Oliver George Simmons
Private First Class, United States Army
George Simmons (July 14, 1878 – April 9, 1948) was a pioneering aviator
with the Wright brothers.
He was born in Philadelphia in 1878 to Eller D. and George O. Simmons, and his sibling was Mary E. Simmons.
He enlisted in the Signal Corps he served in the Philippines from 1899 to 1902. He married Dual Leaman of Rockville, Maryland, on July 12, 1904 and they had two daughters: Olive Simmons; and a second daughter who married Tom Lovell. He attended Catholic University, in Washington, D.C. and then returned to the Signal Corps to start his career in aeronautics.

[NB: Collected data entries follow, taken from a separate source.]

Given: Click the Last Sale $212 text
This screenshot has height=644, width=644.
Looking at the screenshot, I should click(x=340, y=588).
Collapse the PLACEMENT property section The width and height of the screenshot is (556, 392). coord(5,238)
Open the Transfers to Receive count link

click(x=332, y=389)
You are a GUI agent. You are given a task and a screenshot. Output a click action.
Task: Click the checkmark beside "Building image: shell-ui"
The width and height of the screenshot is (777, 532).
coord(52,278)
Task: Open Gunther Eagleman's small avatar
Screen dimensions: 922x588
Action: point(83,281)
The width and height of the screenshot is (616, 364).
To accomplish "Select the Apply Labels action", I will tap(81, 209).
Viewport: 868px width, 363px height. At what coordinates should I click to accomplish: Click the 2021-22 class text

He reported to the Army Signal Corps on October 14, 1909, as a machinist and was the civilian member of the detachment which serviced the first Army Wright biplane at College Park, Maryland, when Wilbur Wright trained Lieutenants Frank Purdy Lahm and Frederick Erastus Humphreys.
He traveled with Army airplane Number 1 when it was shown at the Chicago Electrical Trades Exposition and from there to Fort Sam Houston where Lieutenant Benjamin D. Foulois piloted the plane.
Over the spring months of 1910 he built a wheeled landing gear for the machine to replace the skid and rail system of the Wrights.
In the spring of 1911 the Signal Corps accepted the loan of a new model Wright from Robert J. Collier, which Lieutenant Foulois used.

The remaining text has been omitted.